• **DIRECTIONS FOR THIS TASK**: Below are the entries; return every line among them that holds the word "clock".

• **SUPPLIED ENTRIES**:
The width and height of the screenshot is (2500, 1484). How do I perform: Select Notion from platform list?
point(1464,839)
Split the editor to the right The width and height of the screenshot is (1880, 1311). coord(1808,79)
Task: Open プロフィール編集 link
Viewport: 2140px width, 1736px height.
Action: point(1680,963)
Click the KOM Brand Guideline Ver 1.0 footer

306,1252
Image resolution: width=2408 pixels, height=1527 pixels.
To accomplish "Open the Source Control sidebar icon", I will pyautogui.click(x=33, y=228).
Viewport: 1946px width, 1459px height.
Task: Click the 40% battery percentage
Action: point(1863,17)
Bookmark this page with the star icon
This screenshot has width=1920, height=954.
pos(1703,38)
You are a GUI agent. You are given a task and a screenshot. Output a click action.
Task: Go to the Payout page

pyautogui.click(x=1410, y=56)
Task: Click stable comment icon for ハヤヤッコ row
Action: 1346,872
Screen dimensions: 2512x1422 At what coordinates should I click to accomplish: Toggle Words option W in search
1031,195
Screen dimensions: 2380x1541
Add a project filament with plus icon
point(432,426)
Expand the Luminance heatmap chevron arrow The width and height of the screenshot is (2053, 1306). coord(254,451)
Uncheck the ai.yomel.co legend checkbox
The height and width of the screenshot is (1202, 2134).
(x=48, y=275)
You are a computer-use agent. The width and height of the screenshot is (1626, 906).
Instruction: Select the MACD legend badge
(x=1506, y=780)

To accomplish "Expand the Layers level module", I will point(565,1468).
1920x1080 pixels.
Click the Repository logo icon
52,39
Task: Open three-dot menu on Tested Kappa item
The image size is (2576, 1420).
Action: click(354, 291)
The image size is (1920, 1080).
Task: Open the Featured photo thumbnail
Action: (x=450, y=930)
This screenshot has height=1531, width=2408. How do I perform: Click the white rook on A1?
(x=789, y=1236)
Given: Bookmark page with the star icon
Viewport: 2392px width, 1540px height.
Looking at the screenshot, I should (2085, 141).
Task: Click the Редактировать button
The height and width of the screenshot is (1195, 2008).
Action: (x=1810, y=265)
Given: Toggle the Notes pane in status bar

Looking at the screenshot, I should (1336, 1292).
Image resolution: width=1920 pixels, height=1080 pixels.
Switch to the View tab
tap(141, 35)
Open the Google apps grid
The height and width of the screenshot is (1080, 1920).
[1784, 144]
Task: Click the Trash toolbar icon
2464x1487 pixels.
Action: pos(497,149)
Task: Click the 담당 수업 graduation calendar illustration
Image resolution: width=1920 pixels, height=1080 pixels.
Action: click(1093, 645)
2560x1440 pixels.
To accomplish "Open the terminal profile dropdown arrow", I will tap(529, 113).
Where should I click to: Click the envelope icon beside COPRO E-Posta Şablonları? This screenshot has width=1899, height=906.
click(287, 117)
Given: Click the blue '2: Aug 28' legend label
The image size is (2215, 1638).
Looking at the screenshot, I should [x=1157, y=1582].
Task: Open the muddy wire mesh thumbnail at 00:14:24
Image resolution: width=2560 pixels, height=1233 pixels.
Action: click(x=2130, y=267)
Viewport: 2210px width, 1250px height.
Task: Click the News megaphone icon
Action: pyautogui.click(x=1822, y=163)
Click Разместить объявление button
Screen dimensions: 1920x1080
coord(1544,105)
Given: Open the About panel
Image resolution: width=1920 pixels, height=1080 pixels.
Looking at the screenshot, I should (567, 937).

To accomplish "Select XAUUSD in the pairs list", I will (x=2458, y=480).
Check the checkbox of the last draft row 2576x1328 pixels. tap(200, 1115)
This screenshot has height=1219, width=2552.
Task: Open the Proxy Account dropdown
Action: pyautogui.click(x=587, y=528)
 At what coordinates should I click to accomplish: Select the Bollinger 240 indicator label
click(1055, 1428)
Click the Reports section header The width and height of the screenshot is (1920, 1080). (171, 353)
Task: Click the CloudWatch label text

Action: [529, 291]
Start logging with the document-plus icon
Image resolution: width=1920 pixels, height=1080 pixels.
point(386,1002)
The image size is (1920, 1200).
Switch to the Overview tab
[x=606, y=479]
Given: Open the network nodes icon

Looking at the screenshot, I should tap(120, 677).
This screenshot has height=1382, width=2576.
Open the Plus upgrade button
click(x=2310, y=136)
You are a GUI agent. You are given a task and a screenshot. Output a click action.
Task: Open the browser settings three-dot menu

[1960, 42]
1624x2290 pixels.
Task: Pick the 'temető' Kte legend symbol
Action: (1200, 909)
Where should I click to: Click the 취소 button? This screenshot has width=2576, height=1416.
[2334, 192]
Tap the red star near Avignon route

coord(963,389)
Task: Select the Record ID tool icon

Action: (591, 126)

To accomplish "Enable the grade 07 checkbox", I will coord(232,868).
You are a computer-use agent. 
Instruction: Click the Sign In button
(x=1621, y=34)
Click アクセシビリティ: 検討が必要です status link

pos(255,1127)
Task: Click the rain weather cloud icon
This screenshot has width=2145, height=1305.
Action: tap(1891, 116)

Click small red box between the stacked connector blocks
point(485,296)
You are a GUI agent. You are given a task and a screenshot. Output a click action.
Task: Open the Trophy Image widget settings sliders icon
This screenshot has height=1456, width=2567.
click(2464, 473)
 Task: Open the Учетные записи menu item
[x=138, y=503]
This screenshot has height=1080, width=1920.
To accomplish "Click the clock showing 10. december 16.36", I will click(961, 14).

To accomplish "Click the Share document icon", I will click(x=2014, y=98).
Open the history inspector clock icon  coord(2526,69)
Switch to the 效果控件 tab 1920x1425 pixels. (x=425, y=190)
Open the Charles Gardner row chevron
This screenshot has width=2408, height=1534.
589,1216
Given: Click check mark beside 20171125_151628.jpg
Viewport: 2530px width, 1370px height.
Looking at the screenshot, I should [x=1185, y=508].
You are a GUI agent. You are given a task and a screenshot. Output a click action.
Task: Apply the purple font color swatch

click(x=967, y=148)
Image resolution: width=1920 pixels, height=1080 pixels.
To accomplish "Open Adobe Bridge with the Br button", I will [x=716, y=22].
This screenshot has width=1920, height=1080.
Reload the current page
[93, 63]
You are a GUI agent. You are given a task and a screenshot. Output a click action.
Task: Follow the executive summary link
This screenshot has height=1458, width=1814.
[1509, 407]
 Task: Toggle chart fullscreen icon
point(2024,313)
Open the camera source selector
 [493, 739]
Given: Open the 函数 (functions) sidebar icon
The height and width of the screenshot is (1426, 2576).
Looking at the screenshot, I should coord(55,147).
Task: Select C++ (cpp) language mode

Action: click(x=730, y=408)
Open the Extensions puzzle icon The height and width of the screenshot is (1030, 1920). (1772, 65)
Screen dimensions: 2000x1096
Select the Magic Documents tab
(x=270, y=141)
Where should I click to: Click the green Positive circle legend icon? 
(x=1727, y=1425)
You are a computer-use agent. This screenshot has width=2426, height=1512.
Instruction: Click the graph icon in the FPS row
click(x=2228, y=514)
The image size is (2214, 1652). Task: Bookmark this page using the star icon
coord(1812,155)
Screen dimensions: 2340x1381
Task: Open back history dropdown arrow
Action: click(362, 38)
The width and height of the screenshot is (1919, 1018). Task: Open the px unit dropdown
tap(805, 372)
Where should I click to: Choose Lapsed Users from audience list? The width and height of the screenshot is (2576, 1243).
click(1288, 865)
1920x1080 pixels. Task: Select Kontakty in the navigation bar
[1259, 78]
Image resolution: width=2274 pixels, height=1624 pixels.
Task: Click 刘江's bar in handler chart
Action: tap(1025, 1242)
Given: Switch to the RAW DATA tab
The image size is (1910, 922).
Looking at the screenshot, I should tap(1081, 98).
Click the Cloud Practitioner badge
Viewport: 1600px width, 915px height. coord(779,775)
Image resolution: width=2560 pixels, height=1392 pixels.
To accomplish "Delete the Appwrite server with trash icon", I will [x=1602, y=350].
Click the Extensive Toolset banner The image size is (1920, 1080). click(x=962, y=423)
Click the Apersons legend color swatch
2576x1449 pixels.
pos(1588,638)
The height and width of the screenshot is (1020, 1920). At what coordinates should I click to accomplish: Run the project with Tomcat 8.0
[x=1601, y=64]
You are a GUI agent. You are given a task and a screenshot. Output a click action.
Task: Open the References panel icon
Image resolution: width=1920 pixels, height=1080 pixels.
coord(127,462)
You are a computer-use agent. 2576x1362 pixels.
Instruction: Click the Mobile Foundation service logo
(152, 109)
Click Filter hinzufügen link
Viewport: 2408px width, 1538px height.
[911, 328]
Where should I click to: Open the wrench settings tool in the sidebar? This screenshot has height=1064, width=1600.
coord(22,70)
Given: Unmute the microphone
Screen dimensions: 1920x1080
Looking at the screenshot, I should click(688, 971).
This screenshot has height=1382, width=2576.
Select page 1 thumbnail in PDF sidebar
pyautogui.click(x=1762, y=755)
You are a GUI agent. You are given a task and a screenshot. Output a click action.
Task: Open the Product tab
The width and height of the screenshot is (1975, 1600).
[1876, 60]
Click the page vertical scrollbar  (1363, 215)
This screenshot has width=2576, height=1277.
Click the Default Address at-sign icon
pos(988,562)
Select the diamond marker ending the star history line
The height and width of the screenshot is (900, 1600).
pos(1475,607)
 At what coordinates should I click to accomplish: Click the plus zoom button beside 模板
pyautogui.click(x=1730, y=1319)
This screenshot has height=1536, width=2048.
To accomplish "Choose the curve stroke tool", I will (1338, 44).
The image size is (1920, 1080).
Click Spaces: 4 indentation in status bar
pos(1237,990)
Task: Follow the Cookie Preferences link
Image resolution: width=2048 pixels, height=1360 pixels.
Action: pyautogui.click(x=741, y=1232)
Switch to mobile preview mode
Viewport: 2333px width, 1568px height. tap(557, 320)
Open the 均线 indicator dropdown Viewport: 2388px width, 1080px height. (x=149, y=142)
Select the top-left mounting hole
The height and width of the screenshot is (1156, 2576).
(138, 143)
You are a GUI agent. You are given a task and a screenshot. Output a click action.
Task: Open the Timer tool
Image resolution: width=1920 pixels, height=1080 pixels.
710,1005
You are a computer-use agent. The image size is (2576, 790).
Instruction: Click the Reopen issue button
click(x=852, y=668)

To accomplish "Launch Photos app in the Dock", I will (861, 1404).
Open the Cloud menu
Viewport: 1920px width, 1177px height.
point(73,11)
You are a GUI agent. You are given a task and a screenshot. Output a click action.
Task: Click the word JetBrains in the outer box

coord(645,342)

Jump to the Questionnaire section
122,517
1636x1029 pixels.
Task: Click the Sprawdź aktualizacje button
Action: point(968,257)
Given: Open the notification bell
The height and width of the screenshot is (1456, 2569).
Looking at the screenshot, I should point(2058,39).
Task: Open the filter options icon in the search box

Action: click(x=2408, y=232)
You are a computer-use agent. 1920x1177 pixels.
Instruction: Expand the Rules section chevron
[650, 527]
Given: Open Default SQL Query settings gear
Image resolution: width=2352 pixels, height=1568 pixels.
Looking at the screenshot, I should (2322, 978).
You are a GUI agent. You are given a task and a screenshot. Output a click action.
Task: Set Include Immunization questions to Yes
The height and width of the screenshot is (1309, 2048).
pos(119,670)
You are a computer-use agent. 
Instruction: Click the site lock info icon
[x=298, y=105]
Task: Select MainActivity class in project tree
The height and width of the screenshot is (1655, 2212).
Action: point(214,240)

• **ANSWER FOR THIS EXERCISE**:
To accomplish "Click the clock showing 10. december 16.36", I will click(961, 14).
Open the history inspector clock icon  coord(2526,69)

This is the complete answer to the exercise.